Na política, Antonieta de Barros enfrentou diversos obstáculos para conquistar espaços não ocupados por mulheres. Jornalista, fundadora e diretora do jornal “A Semana”, foi a primeira mulher negra eleita deputada federal no Brasil. Abriu caminho para Benedita da Silva, Erika Hilton, Talíria Petrone, Marielle Franco, vítima da violência política, que atinge com mais vigor candidatas negras, e outras tantas. Ainda assim, mulheres negras representam apenas 2% do Congresso Nacional e são menos de 1% na Câmara dos Deputados.
Politicas para a redução das desigualdades
No Brasil, o 25 de julho é celebrado em muitos estados e tem como objetivo fortalecer, ampliar e dar visibilidade à luta das mulheres negras brasileiras, a valorização de sua identidade, além de discutir estratégias e temáticas para o enfrentamento ao preconceito e as demais iniquidades sociais e raciais.
Em 2013, o ex-presidente Luiz Inácio Lula da Silva participou do Festival Latinidades, em Brasília, considerado o maior festival de mulheres negras do país. Na ocasião, falou sobre as políticas públicas implementadas na sua gestão, que reduziram as desigualdades sociais e de gênero. Ao longo de seus governos, Lula e Dilma Rousseff implementaram uma série de políticas afirmativas e de promoção da igualdade racial, resultados do diálogo e das conquistas do movimento negro no Brasil.
Programas como Bolsa Família e Minha Casa Minha Vida empoderaram especialmente milhões de mulheres brasileiras. Com foco na autonomia econômica, na proteção à saúde, na educação e em defesa da igualdade de gênero, mudaram a realidade de mulheres, que comandam quase a metade dos lares brasileiros. Cerca de 85% das famílias beneficiadas pelo programa Minha Casa Minha Vida eram chefiadas por mulheres. Segundo a ONU Mulheres, dos 20 milhões de empregos formais criados durante os 12 anos dos governos do PT, 46% foram ocupados por trabalhadoras.
A PEC das Domésticas, aprovada no governo Dilma, estabeleceu a igualdade de direitos entre trabalhadores domésticos e os demais trabalhadores. Hoje, graças às políticas de cota e programas como Enem e Prouni, mulheres negras são o maior grupo nas universidades públicas do país, representando 27% dos estudantes.
Em encontros recentes e frequentes com lideranças femininas e negras de todos os cantos do Brasil, o agora candidato reafirmou seu compromisso com o combate ao racismo e sexismo.

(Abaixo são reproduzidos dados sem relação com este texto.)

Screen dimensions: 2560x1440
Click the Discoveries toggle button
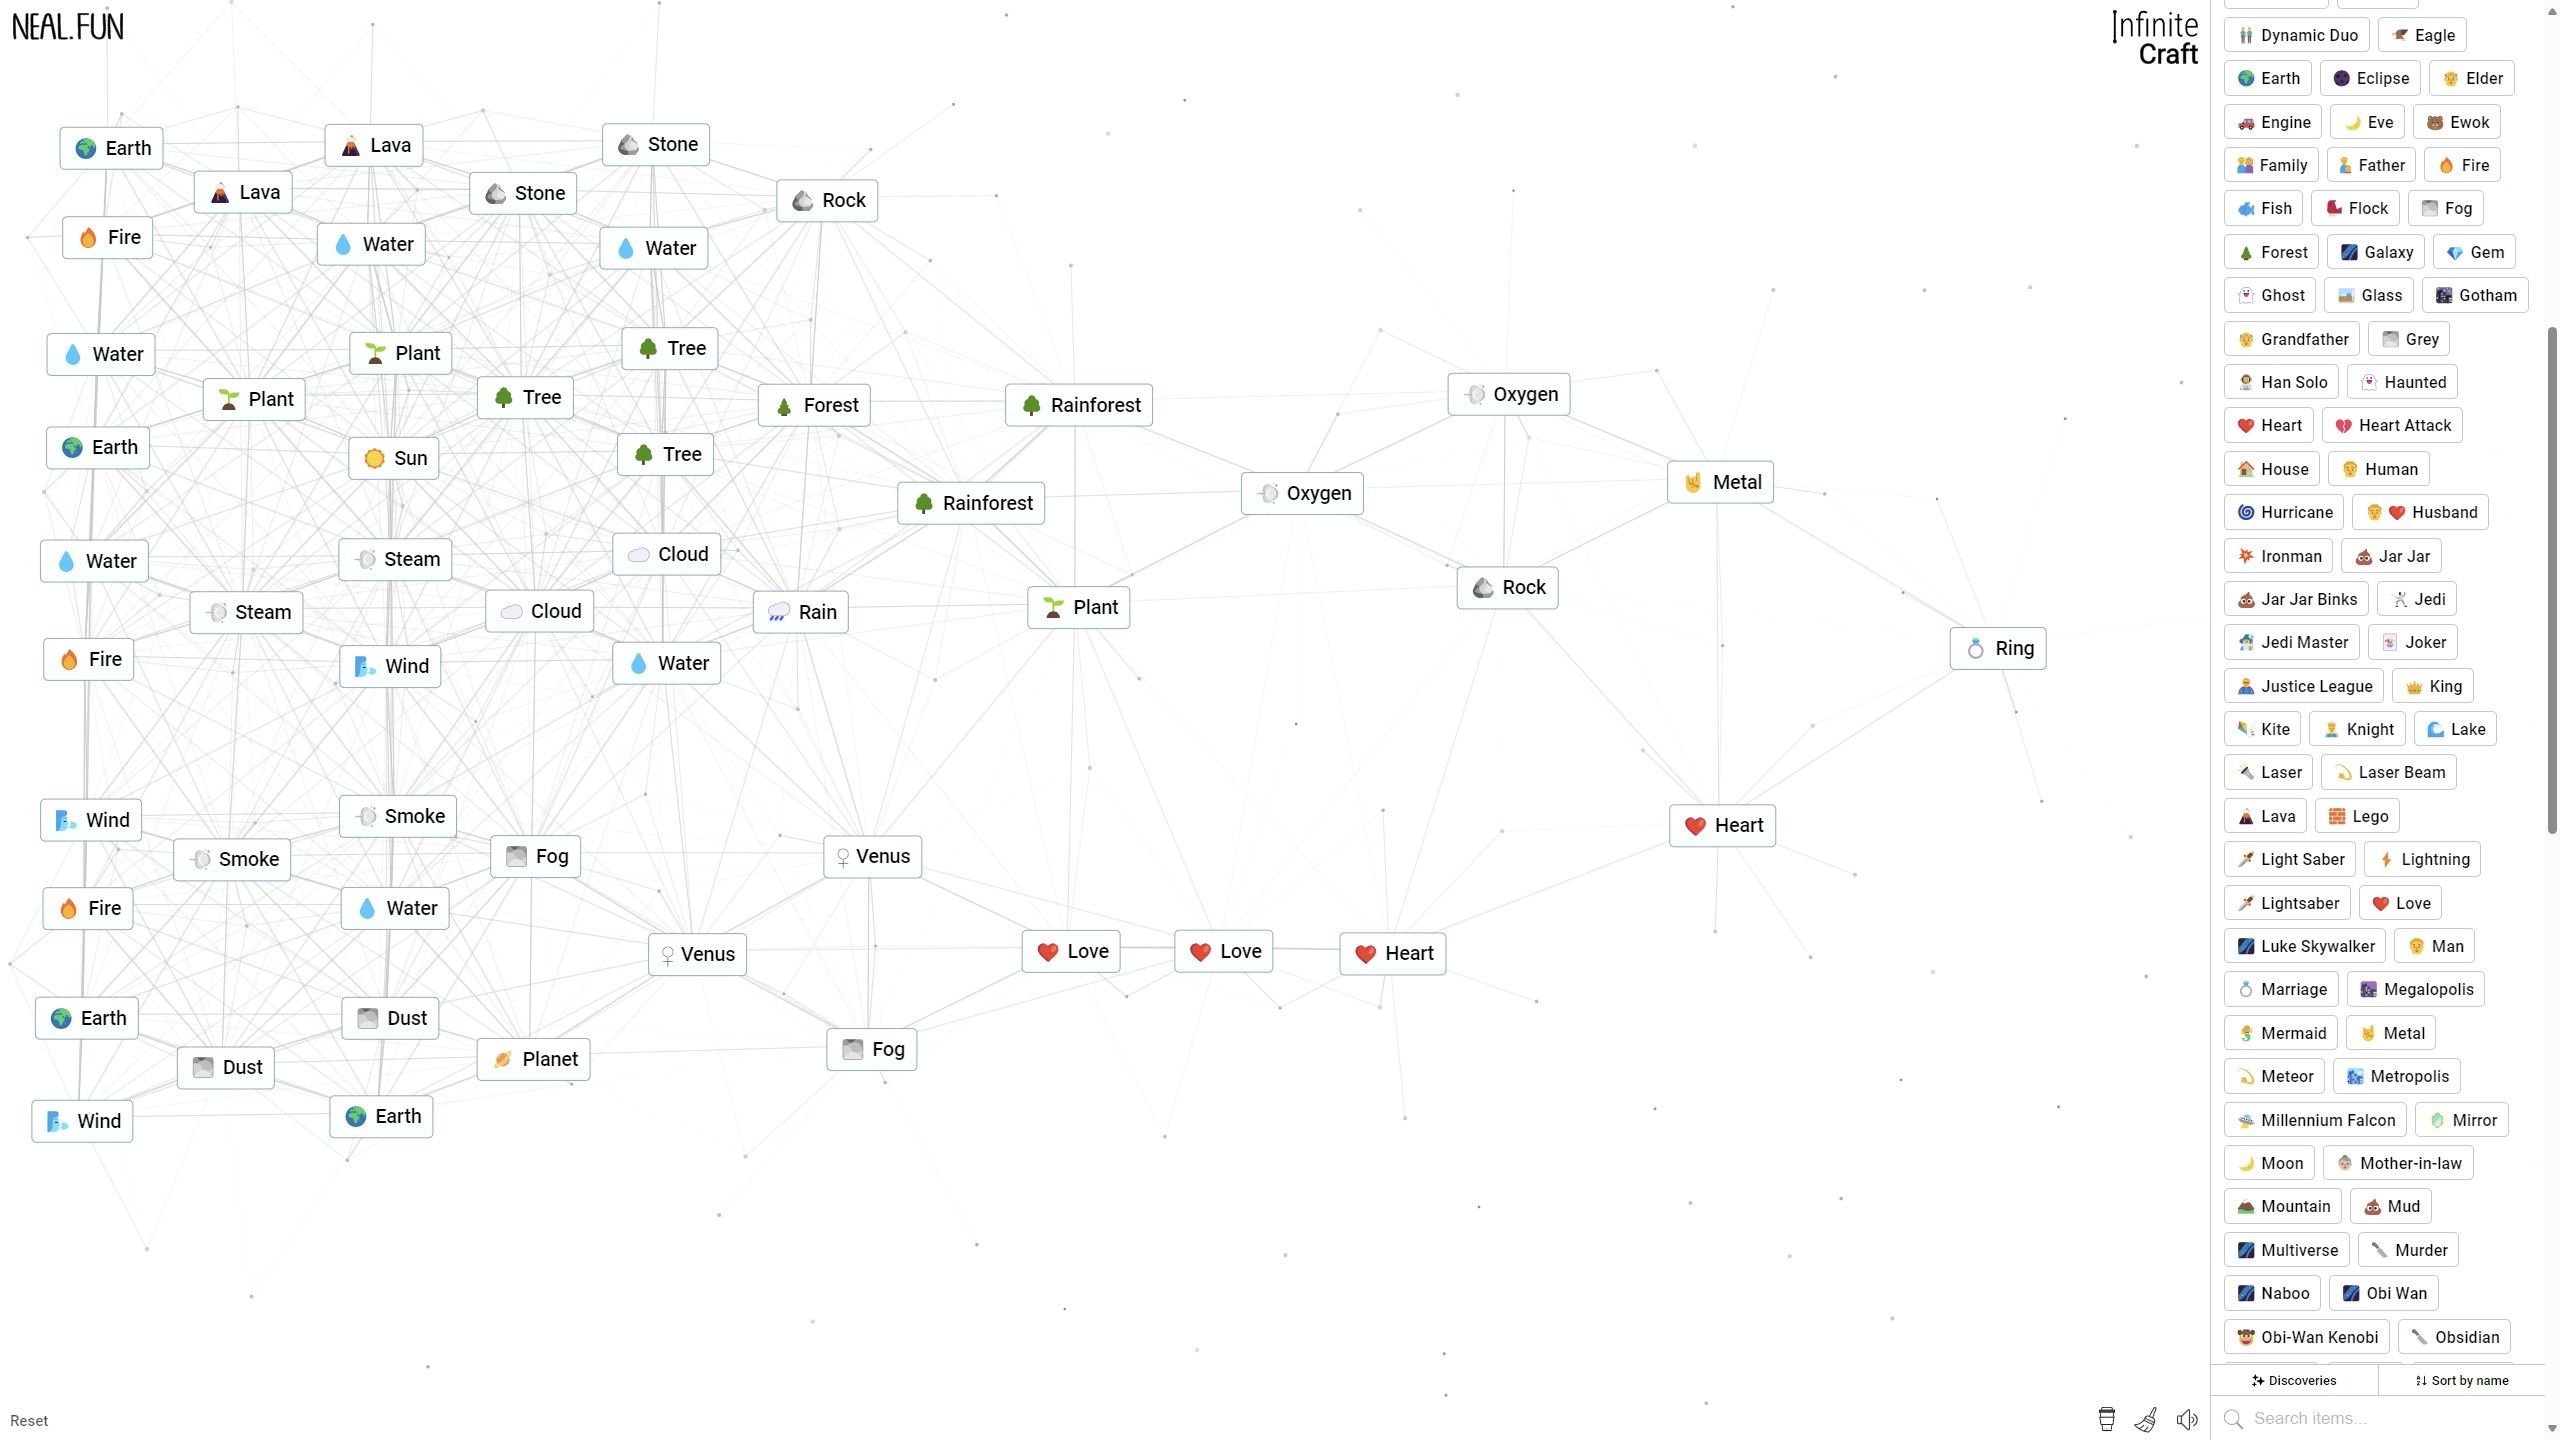click(2295, 1380)
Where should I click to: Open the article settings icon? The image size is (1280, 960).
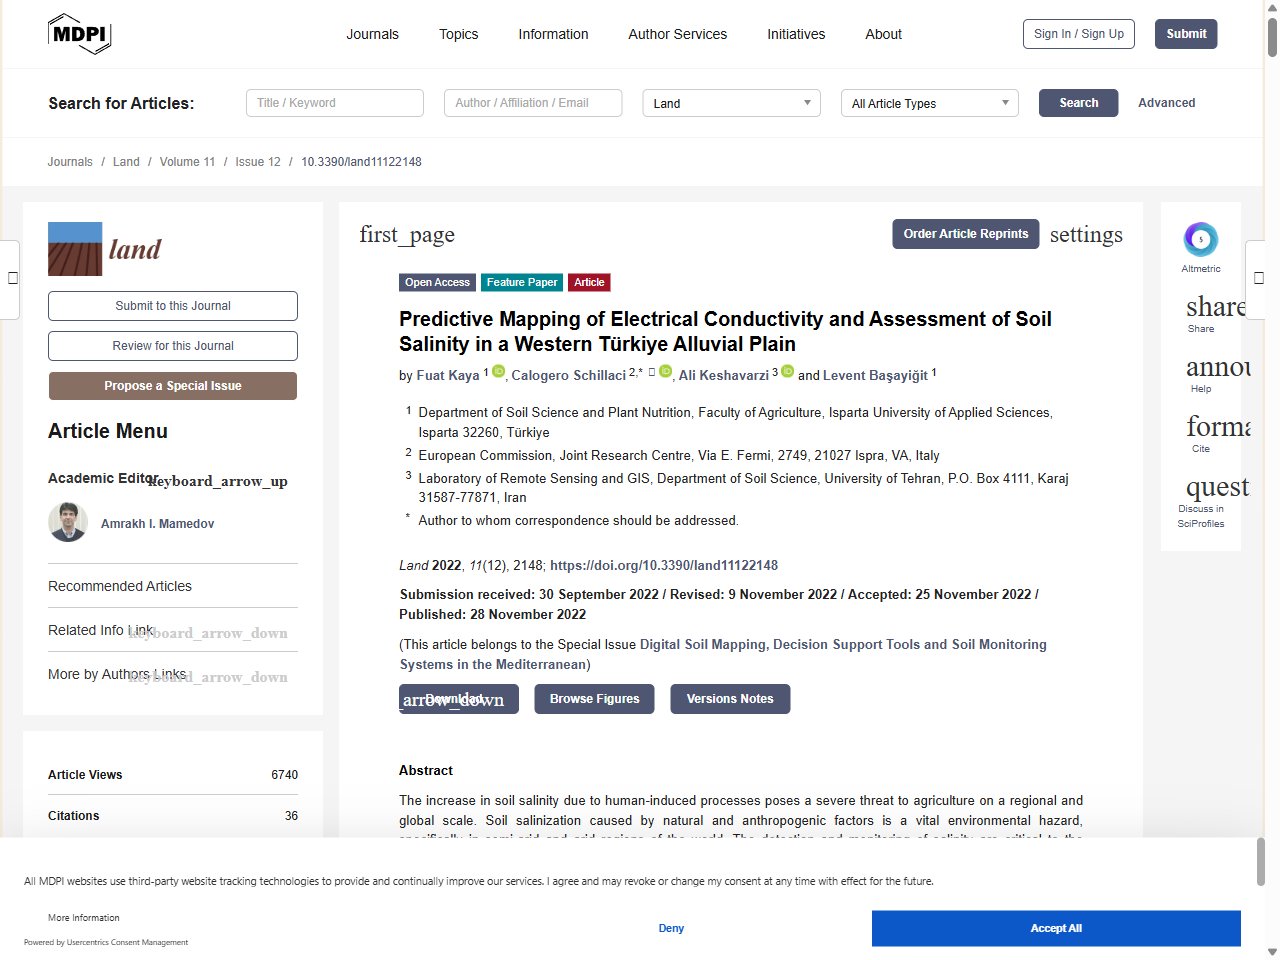tap(1085, 235)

“Se quisermos ter um futuro de justiça e democracia, precisamos combater e superar o racismo. Não basta não ser racista. Precisamos urgentemente ser antirracistas. Sem igualdade étnica e racial, assim como sem igualdade de gênero, não há democracia de verdade, não há cidadania efetiva e não haverá desenvolvimento. Com racismo, não há sequer soberania. Um Brasil racista será sempre pobre, injusto, pequeno e frágil. Portanto, para se reconstruir e transformar o Brasil, como desejamos, precisamos de uma democracia que se assuma antirracista. Precisamos de uma sociedade antirracista. Em nome da vida, da vida de todas e todos, precisamos superar o racismo”. Lula, em 2020, em discurso pelo dia 20 de novembro, Dia Nacional da Consciência Negra.